CPI(M) leader Sitaram Yechury on Tuesday stressed that he had not signed any petition requesting the United States to deny Gujarat Chief Minister Narendra Modi a visa, a day after a California-based company said a forensic examination had found that >signatures on the document were original .
Asked about the findings of the forensic examination, Mr. Yechury reiterated to The Hindu that he had not signed any such petition, suggesting that it was likely the case that signatures obtained for an entirely unrelated petition had been appended to the document.
On Monday, DMK MPs similarly argued that they believed their original signatures for an unrelated petition had been attached to the document. Their suggestion was that a forensic examination merely proving the signatures were original was hence far from conclusive.
Speaking to The Hindu in Beijing while in transit from North Korea, Mr. Yechury said he had “already made” his “position on the matter clear.”

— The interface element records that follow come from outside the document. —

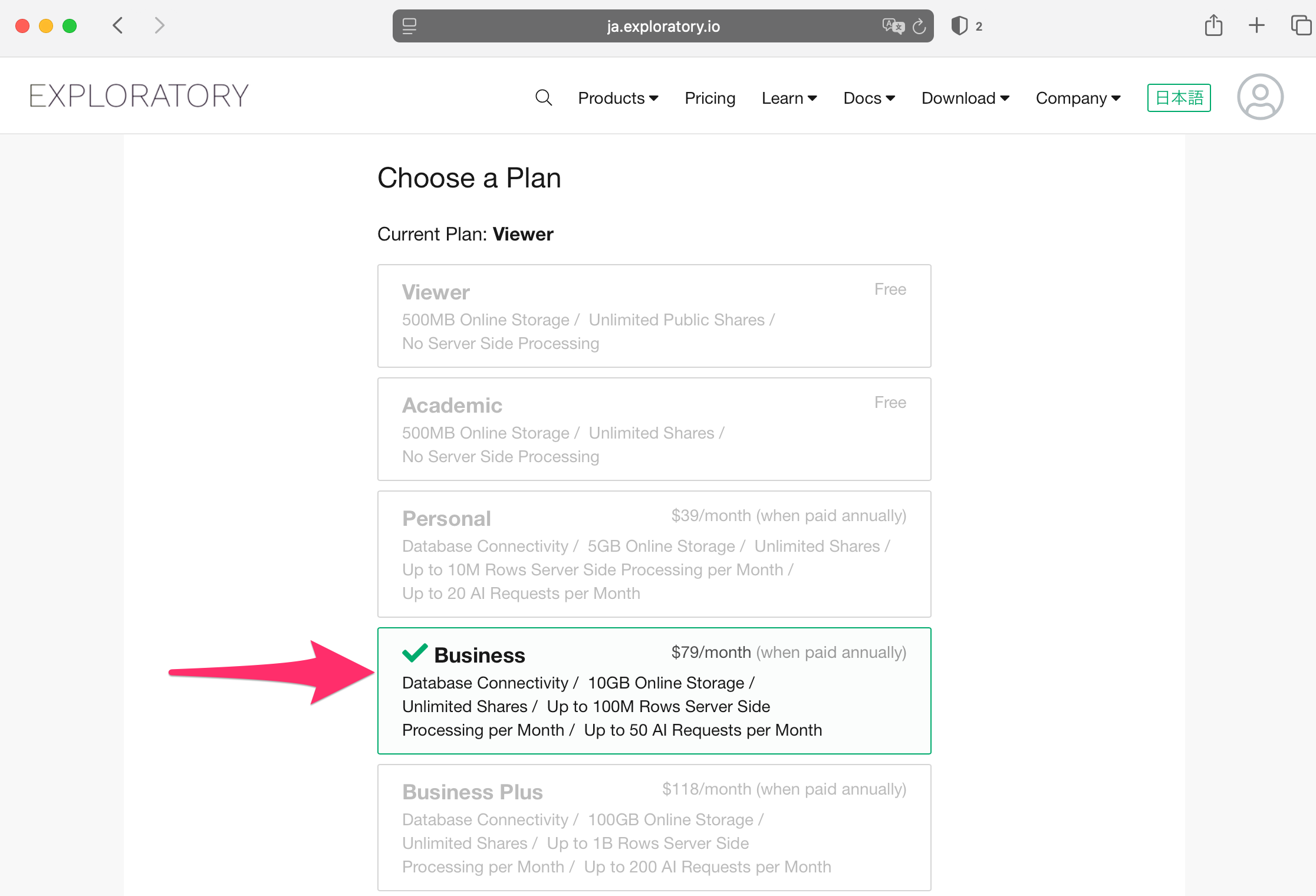Switch language with 日本語 button
The height and width of the screenshot is (896, 1316).
point(1179,98)
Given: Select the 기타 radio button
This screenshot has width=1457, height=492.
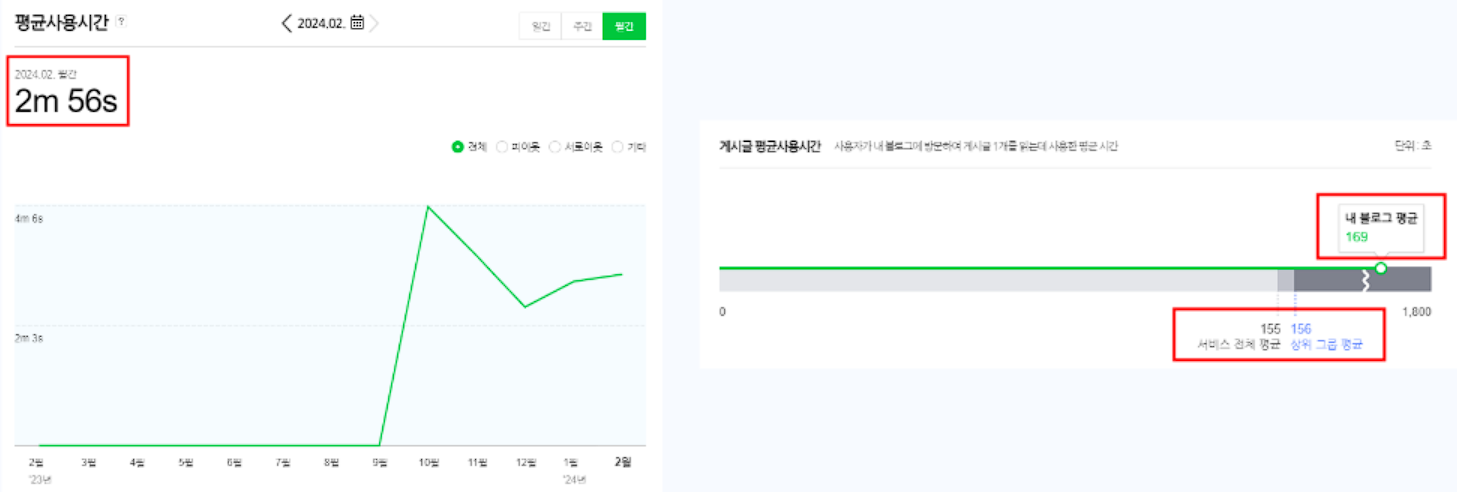Looking at the screenshot, I should click(x=617, y=147).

The petition, he noted, also did not appear authentic. He said that he had pointed out, in an earlier statement, that “the heading under which some signatures are appended says, ‘Names and Signatures of
Indian MPs’. Which other country’s MPs would sign on the letterhead of the Indian Parliament? This itself suggests some efforts at cut and paste.”
Mr. Yechury was in North Korea as part of a rare official Government of India delegation to the country to attend the 60th anniversary of the armistice agreement that marked an end to the Korean War.
He was accompanied by BJP MP Tarun Vijay and Congress MP Hamdullah Sayeed.